───── TEXT ─────

Chicago’s unique housing issue is that it’s expensive for some, but critically undervalued for others.
Third point: The outcome Freemark wants from his proposal is not the outcome that will happen. The reason for this Chicago bifurcated city phenomenon is segregation, not zoning or the nature of housing demand. In the extended quote from Freemark’s article, he noted somewhat obliquely that little housing development was happening in the city’s South, Southwest and West sides because “(t)here may be a racial element at play.” No question there’s a racial element at play. Chicago is one of many cities that perfected the art of northern exclusion – the potent mix of policies implemented since the Great Migration brought Southern Blacks to the urban North. You know the policies: restrictive covenants, explicitly and implicitly exclusionary zoning, redlining, public housing construction, urban renewal, and more. Value was sapped from the communities that were hit hardest by these policies, and never returned.
Here’s a case I’ve made before. For at least 50 years, gentrification of Chicago has taken place in formerly working-class white ethnic neighborhoods near the city’s core. As the inventory of such neighborhoods decreased, zoning would change to accommodate additional growth, but not as fast as the demand would warrant.
Freemark is making a case for upzoning in largely white middle class neighborhoods on the city’s North and Northwest sides to reduce housing prices and rents. On the surface it’s a laudable goal. Sadly, however, I view it as contributing to the spread of what I’ve called “citadels of affluence.” Here’s what I said in an interview with Business Insider in 2014:
“I'm concerned with how the rebirth is happening. There are so many new city movers who are either afraid of the conditions in sketchy areas, or afraid of being labeled as part of the problem of gentrification, that they're creating citadels of affluence in cities that have little or no connection to the rest of the city. My fear is that many would prefer to strengthen the citadel at the expense of the rest of the city. Where I live, in Chicago, might be the clearest example of this because of its long held segregation patterns, but it's happening in some fashion around the country.”

───── RECORDS SHOWN ─────

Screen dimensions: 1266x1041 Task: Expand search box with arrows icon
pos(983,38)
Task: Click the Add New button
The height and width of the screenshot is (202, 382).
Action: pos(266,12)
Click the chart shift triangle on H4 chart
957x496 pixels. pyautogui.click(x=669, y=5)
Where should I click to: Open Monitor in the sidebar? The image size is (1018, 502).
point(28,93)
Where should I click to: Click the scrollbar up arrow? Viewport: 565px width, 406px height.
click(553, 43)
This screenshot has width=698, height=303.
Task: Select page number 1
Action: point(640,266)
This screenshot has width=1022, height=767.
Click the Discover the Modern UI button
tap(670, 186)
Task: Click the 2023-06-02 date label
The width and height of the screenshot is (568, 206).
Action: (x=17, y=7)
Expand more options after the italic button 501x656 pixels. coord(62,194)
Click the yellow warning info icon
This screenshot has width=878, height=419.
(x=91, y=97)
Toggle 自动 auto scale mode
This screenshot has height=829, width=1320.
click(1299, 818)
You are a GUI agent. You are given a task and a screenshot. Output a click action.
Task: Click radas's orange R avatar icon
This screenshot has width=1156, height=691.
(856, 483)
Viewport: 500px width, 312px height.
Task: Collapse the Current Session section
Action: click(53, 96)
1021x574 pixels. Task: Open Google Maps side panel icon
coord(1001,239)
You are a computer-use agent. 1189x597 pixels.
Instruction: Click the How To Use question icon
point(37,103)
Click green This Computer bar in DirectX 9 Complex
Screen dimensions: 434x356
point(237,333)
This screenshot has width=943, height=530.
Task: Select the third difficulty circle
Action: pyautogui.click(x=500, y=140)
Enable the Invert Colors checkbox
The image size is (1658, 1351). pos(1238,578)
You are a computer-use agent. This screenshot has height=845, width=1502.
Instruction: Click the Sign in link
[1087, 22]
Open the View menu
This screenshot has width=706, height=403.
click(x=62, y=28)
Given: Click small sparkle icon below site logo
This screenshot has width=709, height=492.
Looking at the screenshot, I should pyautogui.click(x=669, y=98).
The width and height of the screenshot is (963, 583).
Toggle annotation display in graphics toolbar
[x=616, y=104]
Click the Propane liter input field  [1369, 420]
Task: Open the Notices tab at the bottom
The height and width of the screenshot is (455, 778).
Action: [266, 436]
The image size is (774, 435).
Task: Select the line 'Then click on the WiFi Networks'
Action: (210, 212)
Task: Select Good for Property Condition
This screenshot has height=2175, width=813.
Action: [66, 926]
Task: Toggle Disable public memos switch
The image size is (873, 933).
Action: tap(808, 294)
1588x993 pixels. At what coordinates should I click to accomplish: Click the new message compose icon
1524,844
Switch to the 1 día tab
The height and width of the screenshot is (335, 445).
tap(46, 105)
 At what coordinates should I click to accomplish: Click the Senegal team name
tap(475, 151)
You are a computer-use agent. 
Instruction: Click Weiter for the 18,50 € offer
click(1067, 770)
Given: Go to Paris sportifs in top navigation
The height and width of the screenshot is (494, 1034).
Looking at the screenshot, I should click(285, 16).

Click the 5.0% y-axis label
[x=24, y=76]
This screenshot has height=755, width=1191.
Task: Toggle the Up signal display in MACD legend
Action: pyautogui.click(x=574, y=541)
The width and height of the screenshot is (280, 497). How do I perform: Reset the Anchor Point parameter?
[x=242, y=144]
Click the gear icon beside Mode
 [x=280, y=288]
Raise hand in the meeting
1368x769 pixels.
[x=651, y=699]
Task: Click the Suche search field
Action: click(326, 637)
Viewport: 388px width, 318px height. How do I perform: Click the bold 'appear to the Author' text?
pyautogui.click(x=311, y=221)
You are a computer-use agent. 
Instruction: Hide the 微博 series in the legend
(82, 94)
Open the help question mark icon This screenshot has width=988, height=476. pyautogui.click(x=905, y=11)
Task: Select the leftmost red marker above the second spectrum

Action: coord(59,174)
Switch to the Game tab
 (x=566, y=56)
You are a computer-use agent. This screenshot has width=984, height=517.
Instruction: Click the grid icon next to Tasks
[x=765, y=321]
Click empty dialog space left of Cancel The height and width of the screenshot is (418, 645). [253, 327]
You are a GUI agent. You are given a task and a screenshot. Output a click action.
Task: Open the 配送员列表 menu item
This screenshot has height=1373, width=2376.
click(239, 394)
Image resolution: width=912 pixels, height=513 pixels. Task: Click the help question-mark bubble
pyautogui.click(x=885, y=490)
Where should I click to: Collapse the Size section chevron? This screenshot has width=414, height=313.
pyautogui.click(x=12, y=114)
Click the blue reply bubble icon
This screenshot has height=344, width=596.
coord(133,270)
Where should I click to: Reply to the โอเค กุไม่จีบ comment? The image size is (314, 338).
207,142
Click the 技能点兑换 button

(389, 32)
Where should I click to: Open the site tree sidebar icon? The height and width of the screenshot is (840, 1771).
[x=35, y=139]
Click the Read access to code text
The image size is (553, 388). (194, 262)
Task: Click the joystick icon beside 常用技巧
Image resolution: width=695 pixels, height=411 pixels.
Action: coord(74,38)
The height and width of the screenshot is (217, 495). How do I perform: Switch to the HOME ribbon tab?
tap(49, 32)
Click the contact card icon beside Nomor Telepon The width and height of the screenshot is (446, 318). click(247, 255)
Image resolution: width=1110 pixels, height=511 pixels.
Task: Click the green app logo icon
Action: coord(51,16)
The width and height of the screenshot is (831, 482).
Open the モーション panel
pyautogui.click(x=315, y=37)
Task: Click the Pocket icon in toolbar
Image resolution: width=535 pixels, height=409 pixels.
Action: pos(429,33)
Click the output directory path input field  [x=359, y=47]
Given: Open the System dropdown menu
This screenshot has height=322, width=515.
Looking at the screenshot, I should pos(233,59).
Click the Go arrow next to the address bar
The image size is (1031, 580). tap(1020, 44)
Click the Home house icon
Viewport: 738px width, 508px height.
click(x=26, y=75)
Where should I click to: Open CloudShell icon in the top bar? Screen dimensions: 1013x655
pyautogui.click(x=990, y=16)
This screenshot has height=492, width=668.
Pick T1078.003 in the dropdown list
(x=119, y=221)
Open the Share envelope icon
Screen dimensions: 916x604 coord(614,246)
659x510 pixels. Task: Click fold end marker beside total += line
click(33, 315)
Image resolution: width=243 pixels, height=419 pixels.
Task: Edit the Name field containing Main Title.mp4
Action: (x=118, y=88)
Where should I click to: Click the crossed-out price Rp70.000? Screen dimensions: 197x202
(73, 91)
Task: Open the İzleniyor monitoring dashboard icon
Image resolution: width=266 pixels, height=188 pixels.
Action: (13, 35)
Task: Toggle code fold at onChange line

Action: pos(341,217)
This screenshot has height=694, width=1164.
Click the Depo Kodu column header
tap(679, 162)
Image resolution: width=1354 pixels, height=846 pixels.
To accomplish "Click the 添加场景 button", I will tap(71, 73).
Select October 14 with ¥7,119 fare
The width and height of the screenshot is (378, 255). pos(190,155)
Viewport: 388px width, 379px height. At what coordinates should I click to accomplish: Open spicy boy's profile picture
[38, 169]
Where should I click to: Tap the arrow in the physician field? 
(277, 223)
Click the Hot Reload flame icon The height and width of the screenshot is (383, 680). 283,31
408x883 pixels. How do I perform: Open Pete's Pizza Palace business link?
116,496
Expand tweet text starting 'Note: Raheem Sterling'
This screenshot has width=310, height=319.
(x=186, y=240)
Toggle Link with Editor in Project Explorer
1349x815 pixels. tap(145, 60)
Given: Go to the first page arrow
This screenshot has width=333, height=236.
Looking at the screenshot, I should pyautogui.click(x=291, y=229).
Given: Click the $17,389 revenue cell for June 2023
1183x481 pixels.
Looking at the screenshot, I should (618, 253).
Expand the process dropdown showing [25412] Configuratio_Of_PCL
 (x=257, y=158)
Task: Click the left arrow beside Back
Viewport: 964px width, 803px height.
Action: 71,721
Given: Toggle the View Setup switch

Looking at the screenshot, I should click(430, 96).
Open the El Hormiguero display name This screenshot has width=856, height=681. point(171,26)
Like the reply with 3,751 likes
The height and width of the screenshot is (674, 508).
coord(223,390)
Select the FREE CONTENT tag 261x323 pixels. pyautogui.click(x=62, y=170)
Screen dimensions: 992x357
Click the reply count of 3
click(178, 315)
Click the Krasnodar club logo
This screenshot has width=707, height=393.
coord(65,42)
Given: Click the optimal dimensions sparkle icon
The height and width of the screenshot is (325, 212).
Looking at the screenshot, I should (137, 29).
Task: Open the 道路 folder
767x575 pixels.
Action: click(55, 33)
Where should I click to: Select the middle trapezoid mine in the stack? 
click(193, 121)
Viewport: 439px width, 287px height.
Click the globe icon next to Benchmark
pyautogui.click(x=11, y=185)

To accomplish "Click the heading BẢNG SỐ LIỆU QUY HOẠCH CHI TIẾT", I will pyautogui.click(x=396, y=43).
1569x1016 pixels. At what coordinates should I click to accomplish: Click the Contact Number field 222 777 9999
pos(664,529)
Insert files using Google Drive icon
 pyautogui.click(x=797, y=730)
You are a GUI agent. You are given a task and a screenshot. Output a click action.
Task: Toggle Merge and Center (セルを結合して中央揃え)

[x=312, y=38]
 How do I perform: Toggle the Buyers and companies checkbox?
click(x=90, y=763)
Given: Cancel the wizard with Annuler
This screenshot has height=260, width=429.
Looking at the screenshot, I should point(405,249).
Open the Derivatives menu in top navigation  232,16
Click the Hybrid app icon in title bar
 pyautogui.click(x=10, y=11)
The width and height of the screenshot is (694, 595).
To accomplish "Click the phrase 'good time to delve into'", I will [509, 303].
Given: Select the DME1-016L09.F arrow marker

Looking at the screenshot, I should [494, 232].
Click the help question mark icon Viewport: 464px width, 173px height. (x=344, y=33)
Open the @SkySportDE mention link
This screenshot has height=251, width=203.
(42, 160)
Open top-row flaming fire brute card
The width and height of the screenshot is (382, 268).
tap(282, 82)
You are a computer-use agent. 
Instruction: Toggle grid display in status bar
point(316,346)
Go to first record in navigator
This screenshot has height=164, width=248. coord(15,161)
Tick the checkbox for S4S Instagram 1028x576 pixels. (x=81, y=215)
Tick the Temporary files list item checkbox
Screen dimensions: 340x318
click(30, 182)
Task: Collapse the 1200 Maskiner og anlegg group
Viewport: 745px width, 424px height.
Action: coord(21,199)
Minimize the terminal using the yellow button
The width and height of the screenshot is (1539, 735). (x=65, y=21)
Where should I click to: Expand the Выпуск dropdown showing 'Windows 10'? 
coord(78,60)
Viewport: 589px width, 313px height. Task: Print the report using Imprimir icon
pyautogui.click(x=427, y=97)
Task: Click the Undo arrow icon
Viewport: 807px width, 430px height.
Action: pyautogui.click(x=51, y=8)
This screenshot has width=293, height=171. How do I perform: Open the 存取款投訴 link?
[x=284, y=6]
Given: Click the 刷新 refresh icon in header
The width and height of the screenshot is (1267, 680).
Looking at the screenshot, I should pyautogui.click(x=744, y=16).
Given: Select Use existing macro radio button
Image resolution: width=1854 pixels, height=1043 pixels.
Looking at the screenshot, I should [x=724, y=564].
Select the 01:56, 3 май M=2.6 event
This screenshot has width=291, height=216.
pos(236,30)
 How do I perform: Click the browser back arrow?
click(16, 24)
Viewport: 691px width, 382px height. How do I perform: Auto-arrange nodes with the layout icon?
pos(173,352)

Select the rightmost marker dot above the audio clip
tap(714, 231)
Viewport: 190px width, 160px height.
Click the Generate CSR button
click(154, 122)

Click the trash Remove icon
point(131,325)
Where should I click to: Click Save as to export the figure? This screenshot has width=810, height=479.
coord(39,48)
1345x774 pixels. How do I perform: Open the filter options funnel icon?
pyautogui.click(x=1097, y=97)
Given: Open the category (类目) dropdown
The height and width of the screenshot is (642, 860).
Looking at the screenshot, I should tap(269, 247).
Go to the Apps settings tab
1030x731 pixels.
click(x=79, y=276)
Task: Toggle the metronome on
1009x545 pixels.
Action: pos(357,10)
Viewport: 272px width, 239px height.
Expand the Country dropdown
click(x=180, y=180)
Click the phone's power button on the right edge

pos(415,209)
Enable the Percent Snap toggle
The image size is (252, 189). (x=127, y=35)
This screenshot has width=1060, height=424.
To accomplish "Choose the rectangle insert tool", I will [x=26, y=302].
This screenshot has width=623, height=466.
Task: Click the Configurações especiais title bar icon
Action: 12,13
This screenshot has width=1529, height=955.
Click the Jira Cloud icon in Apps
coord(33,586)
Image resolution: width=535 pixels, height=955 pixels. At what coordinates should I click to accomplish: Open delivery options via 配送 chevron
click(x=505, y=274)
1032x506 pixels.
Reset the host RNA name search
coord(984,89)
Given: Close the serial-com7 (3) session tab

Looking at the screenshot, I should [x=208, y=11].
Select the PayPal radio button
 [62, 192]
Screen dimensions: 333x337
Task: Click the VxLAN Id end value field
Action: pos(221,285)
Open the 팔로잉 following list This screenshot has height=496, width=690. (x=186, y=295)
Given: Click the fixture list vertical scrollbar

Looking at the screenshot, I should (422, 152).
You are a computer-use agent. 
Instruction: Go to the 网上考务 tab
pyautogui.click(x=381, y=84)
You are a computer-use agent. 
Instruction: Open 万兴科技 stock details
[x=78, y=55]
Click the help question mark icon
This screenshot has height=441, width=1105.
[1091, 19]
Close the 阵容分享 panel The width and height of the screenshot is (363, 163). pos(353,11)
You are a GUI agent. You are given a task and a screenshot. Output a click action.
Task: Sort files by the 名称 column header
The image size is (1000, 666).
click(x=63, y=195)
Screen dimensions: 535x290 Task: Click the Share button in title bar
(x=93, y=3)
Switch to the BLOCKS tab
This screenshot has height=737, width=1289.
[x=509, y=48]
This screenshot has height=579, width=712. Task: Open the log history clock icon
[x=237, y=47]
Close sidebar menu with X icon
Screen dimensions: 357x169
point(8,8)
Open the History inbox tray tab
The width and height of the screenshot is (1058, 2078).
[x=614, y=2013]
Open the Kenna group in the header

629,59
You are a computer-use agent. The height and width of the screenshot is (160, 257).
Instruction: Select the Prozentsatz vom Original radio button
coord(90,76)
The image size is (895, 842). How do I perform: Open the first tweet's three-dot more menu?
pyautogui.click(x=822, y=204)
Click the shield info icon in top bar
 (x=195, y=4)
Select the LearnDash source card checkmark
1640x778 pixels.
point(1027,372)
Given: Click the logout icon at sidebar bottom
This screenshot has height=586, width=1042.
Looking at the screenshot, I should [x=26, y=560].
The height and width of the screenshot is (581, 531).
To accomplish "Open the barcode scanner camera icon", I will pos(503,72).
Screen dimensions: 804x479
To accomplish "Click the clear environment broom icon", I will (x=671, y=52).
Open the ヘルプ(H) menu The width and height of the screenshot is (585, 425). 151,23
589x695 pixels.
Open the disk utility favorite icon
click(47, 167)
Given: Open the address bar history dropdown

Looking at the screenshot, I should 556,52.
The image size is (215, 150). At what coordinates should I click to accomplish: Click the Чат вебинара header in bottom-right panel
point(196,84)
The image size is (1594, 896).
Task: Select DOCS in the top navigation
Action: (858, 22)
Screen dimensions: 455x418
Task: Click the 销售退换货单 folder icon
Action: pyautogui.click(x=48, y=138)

─────

REQUIREMENTS:
- A) Does the Chicago housing text support each statement? Answer yes or no for each, quoting the words from the text that settle it.
(i) Freemark's proposal targets upzoning in largely white middle-class neighborhoods on the North and Northwest sides.
(ii) The writer blames Chicago's split on zoning rather than segregation.
(iii) The writer says gentrification in Chicago has gone on for at least 50 years in formerly working-class white ethnic neighborhoods near the core.
- B) How might the Chicago housing text carry on? Extend it from the point where it stops.
None of the material is needed here.

ANSWERS:
- A)
(i) Yes: "Freemark is making a case for upzoning in largely white middle class neighborhoods on the city’s North and Northwest sides"
(ii) No: "The reason for this Chicago bifurcated city phenomenon is segregation, not zoning or the nature of housing demand."
(iii) Yes: "For at least 50 years, gentrification of Chicago has taken place in formerly working-class white ethnic neighborhoods near the city’s core."

- B)
In my opinion, Freemark is calling for the expansion of the citadel of affluence, and not for the improvement of the well-being of more Chicagoans and more Chicago neighborhoods.
You know, 1,800+ words on this topic is enough for now. I’ll take a rest and pick this up later.
What Chicago needs most is to grow.
If we make it affordable and easy to live in Lakeview or Lincoln Park or Bucktown, many people will choose Chicago because those neighborhoods are great. And as they grow, they will attract more amenities and talent and fancy stores and stuff that can only exist within areas of dense wealth. As those neighborhoods become *even more* appealing, Chicago's increased tax base and larger population can only mean that even more bohemians will want to live former industrial buildings on the Southwest side and the bigger city budget can benefit people all over the city.
On the other hand, if we prevent Chicago's superstar neighborhoods from developing, hoping that we can force affluent people who are already in Chicago to sprawl out by making it ever more expensive to live near transit and the lake, we aren't going to grow. Sure, people who HAVE to live in Chicago and can no longer afford Lakeview will move to Bronzeville or Uptown or Little Village and their presence will still spread some of global Chicago into every corner.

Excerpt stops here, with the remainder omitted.